EXERCISE
Copy the lines that begin at the one containing "Screen dimensions: 1450x816" and stop after the one containing "click(1427, 753)", swapping "options" for "menu" and leaving everything else unchanged.

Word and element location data
==============================
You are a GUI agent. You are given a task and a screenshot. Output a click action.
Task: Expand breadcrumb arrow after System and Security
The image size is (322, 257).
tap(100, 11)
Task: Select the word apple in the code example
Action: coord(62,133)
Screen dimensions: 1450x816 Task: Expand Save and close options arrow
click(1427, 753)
==============================
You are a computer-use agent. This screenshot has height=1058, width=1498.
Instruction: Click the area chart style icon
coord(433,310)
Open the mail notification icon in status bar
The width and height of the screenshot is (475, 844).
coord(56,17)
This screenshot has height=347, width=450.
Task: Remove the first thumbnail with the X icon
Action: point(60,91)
==============================
TASK SOLUTION
Screen dimensions: 1450x816 Task: Expand Save and close menu arrow
click(1427, 753)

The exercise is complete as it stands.